# Requirement
Print exactly the lines below between the line holding "Image resolution: width=720" and the line holding "Task: Click the chat's vertical scrollbar", inclusive, and nothing more.

# Data extract
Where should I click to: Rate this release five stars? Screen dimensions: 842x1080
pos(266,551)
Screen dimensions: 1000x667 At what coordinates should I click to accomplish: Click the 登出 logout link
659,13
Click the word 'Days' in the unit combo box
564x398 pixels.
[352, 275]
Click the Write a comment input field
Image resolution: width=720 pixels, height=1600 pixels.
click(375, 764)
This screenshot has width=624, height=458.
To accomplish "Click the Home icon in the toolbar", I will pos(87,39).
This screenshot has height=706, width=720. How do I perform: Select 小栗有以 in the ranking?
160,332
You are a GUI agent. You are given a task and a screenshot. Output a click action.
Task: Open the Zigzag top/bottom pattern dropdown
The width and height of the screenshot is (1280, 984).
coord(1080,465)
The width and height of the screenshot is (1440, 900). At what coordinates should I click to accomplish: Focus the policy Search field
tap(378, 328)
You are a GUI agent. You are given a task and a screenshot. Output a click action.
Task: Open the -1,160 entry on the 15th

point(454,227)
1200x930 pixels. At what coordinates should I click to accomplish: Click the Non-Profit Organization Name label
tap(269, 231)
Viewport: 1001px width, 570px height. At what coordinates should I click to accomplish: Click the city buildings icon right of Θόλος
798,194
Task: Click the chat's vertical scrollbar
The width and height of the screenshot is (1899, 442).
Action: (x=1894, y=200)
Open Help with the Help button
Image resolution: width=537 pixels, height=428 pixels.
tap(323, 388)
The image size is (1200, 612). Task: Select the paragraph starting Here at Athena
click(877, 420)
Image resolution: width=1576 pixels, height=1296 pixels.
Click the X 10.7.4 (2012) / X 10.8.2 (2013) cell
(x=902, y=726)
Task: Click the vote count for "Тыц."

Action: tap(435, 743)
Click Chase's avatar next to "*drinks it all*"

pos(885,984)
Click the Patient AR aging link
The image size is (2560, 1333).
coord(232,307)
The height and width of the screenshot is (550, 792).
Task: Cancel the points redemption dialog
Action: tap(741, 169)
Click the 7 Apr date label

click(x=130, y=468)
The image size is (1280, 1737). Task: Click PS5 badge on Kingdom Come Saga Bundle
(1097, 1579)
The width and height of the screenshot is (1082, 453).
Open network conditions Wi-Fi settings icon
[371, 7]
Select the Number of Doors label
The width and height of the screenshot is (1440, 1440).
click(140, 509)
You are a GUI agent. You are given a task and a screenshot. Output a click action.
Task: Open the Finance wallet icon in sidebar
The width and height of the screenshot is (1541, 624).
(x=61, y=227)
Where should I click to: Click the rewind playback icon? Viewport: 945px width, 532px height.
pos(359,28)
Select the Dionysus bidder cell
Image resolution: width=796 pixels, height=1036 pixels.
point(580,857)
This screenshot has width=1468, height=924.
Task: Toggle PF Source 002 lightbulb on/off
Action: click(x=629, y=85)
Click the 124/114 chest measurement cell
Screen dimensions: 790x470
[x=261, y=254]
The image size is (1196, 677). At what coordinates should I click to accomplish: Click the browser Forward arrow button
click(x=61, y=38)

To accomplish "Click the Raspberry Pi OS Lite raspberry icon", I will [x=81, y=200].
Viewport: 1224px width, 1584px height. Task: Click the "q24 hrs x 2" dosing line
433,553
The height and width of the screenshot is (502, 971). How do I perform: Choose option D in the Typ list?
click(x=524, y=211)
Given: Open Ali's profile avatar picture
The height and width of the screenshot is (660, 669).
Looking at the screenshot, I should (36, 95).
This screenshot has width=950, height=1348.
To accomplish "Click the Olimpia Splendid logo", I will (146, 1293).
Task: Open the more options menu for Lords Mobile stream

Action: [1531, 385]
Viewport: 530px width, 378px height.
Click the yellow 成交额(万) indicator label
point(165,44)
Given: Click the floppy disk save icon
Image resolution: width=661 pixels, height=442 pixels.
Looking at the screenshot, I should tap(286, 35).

# Response
Image resolution: width=720 pixels, height=1600 pixels.
click(375, 764)
This screenshot has width=624, height=458.
To accomplish "Click the Home icon in the toolbar", I will pos(87,39).
This screenshot has height=706, width=720. How do I perform: Select 小栗有以 in the ranking?
160,332
You are a GUI agent. You are given a task and a screenshot. Output a click action.
Task: Open the Zigzag top/bottom pattern dropdown
The width and height of the screenshot is (1280, 984).
coord(1080,465)
The width and height of the screenshot is (1440, 900). At what coordinates should I click to accomplish: Focus the policy Search field
tap(378, 328)
You are a GUI agent. You are given a task and a screenshot. Output a click action.
Task: Open the -1,160 entry on the 15th

point(454,227)
1200x930 pixels. At what coordinates should I click to accomplish: Click the Non-Profit Organization Name label
tap(269, 231)
Viewport: 1001px width, 570px height. At what coordinates should I click to accomplish: Click the city buildings icon right of Θόλος
798,194
Task: Click the chat's vertical scrollbar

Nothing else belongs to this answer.